UpdatedSpock, a secretive Menlo Park start-up incubated with $1 million from Clearstone Venture Partners, will unveil a search engine for people by the end of the year.
From a demo we’ve seen, we think it could be a powerful addition. Spock could take this in some interesting directions. Its main challenge will be to wean users from Google as a first stop, though more on that in a sec.
When Spock launches, it will have 100 million profiles of people in its database, by far the largest open repository of profiles anywhere. Spock delivers a mixture of facts and research on a people, but also opens a profile to social input, giving it a touch of Wikipedia.
This move is a no-brainer, and it makes you wonder why no one has done this yet.
LinkedIn, ZoomInfo and other people-contact related sites were built in different eras, and have focused on specific subsets of people (LinkedIn and ZoomInfo on business execs, for example). Spock, however, exploits all the latest tagging technology and the exploding number of public profiles on the Web since social network sites like MySpace became popular last year.
Scrubbing millions of profiles from the Web wasn’t an obvious thing to do when Palo Alto’s LinkedIn launched several years ago. LinkedIn began as a contact site, allowing people to request meetings through their layers of relationships. It has since tried to move toward a more open model. Indeed, LinkedIn is aggressively building out its people profiles even as we write. (Last week, it also kicked off a major expansion into Europe and Asia as part of a land-grab, with a German version to go live soon.)
Spock starts from the other end. Spock dispenses with the “contact” element of LinkedIn. It is an open site, for people seeking information about other people.
ZoomInfo, which you must pay a subscription for, has 29 million profiles. LinkedIn has about 9 million profiles, and wants to grow to 100 million by 2008. Spock’s 100 million, meanwhile, will only grow, according to co-founders Jaideep Singh and Jay Bhatti.
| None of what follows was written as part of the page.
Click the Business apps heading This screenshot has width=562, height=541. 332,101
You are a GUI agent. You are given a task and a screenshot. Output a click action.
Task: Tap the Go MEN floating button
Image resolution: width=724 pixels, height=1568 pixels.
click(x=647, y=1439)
If Google is a place to find Web sites that are relevant for your search, and Amazon is place to find goods, then Spock wants to let you find people, they argue.
Here’s an example of how it works: If you type in “actress,” Spock returns results like Google — with listings down a page. In this case, the first entry is Felicity Huffman, who Spock’s engine finds as the most relevant for “actress.” (Now, if you type in “actress” into Google, you’ll see why Spock has a chance; there are few actresses in the results, except for the annoying site ActressArchives at the top). Moreover, as both Spock and LinkedIn make their profiles more popular, these will rank higher in Google’s results anyway.
Continuing with our “actress” example, you first get a photo of Huffman, but you also get a bunch of tags underneath telling you how she is relevant. For example, there’s tag for “Oscar nominee for best actress,” and “Desperate Housewives,” for which she is well known. There’s a “Wikipedia” tag. If you click on these tags, Spock will take you its relevant results for that tag. This gives users a way of searching for information related to the Huffman.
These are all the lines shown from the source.